*TASK TO COMPLETE*
Rewrite the entries below with every "GUI agent" changed to "interface agent", keeping everything else the same.
== AVAILABLE RECORDS
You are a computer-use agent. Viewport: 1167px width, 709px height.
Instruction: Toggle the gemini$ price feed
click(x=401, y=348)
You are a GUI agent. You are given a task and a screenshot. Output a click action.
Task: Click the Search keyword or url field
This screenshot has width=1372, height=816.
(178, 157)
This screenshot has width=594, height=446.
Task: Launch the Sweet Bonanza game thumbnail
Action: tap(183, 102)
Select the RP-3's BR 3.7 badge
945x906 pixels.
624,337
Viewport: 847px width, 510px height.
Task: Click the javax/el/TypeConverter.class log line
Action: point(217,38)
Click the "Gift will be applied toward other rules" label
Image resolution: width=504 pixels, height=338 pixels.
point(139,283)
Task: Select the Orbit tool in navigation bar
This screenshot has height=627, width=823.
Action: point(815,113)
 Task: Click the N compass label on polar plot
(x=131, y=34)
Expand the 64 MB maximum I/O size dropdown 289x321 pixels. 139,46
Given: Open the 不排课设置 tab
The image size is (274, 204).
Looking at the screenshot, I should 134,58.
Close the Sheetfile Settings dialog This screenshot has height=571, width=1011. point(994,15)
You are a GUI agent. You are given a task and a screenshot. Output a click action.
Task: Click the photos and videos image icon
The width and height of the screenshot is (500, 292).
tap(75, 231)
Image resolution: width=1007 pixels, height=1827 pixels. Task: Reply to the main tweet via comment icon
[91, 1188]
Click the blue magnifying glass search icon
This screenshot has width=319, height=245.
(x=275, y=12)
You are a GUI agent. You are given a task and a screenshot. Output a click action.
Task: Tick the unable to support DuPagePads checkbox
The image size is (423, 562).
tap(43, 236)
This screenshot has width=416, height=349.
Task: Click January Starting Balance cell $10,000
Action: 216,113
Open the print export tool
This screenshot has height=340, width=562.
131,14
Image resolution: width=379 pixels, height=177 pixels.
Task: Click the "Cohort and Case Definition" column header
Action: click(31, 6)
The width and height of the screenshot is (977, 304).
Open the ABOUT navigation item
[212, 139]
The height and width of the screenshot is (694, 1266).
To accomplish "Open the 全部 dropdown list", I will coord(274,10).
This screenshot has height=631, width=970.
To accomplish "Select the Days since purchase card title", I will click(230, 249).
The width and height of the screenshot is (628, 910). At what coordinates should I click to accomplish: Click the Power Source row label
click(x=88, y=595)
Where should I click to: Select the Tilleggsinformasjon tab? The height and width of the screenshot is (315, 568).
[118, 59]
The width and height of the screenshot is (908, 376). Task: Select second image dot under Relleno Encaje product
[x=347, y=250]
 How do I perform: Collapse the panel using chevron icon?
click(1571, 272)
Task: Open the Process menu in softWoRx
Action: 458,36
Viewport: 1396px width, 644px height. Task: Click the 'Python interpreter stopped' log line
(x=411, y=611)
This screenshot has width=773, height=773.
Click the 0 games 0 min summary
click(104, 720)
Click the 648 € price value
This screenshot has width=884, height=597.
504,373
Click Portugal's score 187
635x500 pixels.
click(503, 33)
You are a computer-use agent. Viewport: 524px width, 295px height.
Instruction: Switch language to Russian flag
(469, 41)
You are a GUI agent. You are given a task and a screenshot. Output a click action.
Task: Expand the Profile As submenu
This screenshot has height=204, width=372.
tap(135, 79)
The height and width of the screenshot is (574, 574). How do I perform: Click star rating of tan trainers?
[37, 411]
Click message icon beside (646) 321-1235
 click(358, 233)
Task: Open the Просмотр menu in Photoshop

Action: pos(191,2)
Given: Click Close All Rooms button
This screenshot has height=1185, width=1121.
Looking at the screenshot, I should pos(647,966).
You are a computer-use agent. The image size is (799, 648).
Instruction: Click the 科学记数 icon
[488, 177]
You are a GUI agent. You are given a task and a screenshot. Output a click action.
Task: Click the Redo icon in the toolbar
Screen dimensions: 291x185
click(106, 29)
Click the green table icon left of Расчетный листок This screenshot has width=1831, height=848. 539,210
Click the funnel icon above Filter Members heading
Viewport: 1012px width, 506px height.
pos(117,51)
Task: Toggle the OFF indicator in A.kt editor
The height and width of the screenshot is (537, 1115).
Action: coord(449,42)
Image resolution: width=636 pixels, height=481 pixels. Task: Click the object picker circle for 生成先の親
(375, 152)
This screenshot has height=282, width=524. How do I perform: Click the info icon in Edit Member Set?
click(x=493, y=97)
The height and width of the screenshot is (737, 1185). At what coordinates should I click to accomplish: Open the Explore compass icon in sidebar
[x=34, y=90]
====
*SOLUTION BELOW*
You are a computer-use agent. Viewport: 1167px width, 709px height.
Instruction: Toggle the gemini$ price feed
click(x=401, y=348)
You are a interface agent. You are given a task and a screenshot. Output a click action.
Task: Click the Search keyword or url field
This screenshot has width=1372, height=816.
(178, 157)
This screenshot has width=594, height=446.
Task: Launch the Sweet Bonanza game thumbnail
Action: tap(183, 102)
Select the RP-3's BR 3.7 badge
945x906 pixels.
624,337
Viewport: 847px width, 510px height.
Task: Click the javax/el/TypeConverter.class log line
Action: point(217,38)
Click the "Gift will be applied toward other rules" label
Image resolution: width=504 pixels, height=338 pixels.
point(139,283)
Task: Select the Orbit tool in navigation bar
This screenshot has height=627, width=823.
Action: point(815,113)
 Task: Click the N compass label on polar plot
(x=131, y=34)
Expand the 64 MB maximum I/O size dropdown 289x321 pixels. 139,46
Given: Open the 不排课设置 tab
The image size is (274, 204).
Looking at the screenshot, I should 134,58.
Close the Sheetfile Settings dialog This screenshot has height=571, width=1011. point(994,15)
You are a interface agent. You are given a task and a screenshot. Output a click action.
Task: Click the photos and videos image icon
The width and height of the screenshot is (500, 292).
tap(75, 231)
Image resolution: width=1007 pixels, height=1827 pixels. Task: Reply to the main tweet via comment icon
[91, 1188]
Click the blue magnifying glass search icon
This screenshot has width=319, height=245.
(x=275, y=12)
You are a interface agent. You are given a task and a screenshot. Output a click action.
Task: Tick the unable to support DuPagePads checkbox
The image size is (423, 562).
tap(43, 236)
This screenshot has width=416, height=349.
Task: Click January Starting Balance cell $10,000
Action: 216,113
Open the print export tool
This screenshot has height=340, width=562.
131,14
Image resolution: width=379 pixels, height=177 pixels.
Task: Click the "Cohort and Case Definition" column header
Action: click(31, 6)
The width and height of the screenshot is (977, 304).
Open the ABOUT navigation item
[212, 139]
The height and width of the screenshot is (694, 1266).
To accomplish "Open the 全部 dropdown list", I will coord(274,10).
This screenshot has height=631, width=970.
To accomplish "Select the Days since purchase card title", I will click(230, 249).
The width and height of the screenshot is (628, 910). At what coordinates should I click to accomplish: Click the Power Source row label
click(x=88, y=595)
Where should I click to: Select the Tilleggsinformasjon tab? The height and width of the screenshot is (315, 568).
[118, 59]
The width and height of the screenshot is (908, 376). Task: Select second image dot under Relleno Encaje product
[x=347, y=250]
 How do I perform: Collapse the panel using chevron icon?
click(1571, 272)
Task: Open the Process menu in softWoRx
Action: 458,36
Viewport: 1396px width, 644px height. Task: Click the 'Python interpreter stopped' log line
(x=411, y=611)
This screenshot has width=773, height=773.
Click the 0 games 0 min summary
click(104, 720)
Click the 648 € price value
This screenshot has width=884, height=597.
504,373
Click Portugal's score 187
635x500 pixels.
click(503, 33)
You are a computer-use agent. Viewport: 524px width, 295px height.
Instruction: Switch language to Russian flag
(469, 41)
You are a interface agent. You are given a task and a screenshot. Output a click action.
Task: Expand the Profile As submenu
This screenshot has height=204, width=372.
tap(135, 79)
The height and width of the screenshot is (574, 574). How do I perform: Click star rating of tan trainers?
[37, 411]
Click message icon beside (646) 321-1235
 click(358, 233)
Task: Open the Просмотр menu in Photoshop

Action: pos(191,2)
Given: Click Close All Rooms button
This screenshot has height=1185, width=1121.
Looking at the screenshot, I should pos(647,966).
You are a computer-use agent. The image size is (799, 648).
Instruction: Click the 科学记数 icon
[488, 177]
You are a interface agent. You are given a task and a screenshot. Output a click action.
Task: Click the Redo icon in the toolbar
Screen dimensions: 291x185
click(106, 29)
Click the green table icon left of Расчетный листок This screenshot has width=1831, height=848. 539,210
Click the funnel icon above Filter Members heading
Viewport: 1012px width, 506px height.
pos(117,51)
Task: Toggle the OFF indicator in A.kt editor
The height and width of the screenshot is (537, 1115).
Action: coord(449,42)
Image resolution: width=636 pixels, height=481 pixels. Task: Click the object picker circle for 生成先の親
(375, 152)
This screenshot has height=282, width=524. How do I perform: Click the info icon in Edit Member Set?
click(x=493, y=97)
The height and width of the screenshot is (737, 1185). At what coordinates should I click to accomplish: Open the Explore compass icon in sidebar
[x=34, y=90]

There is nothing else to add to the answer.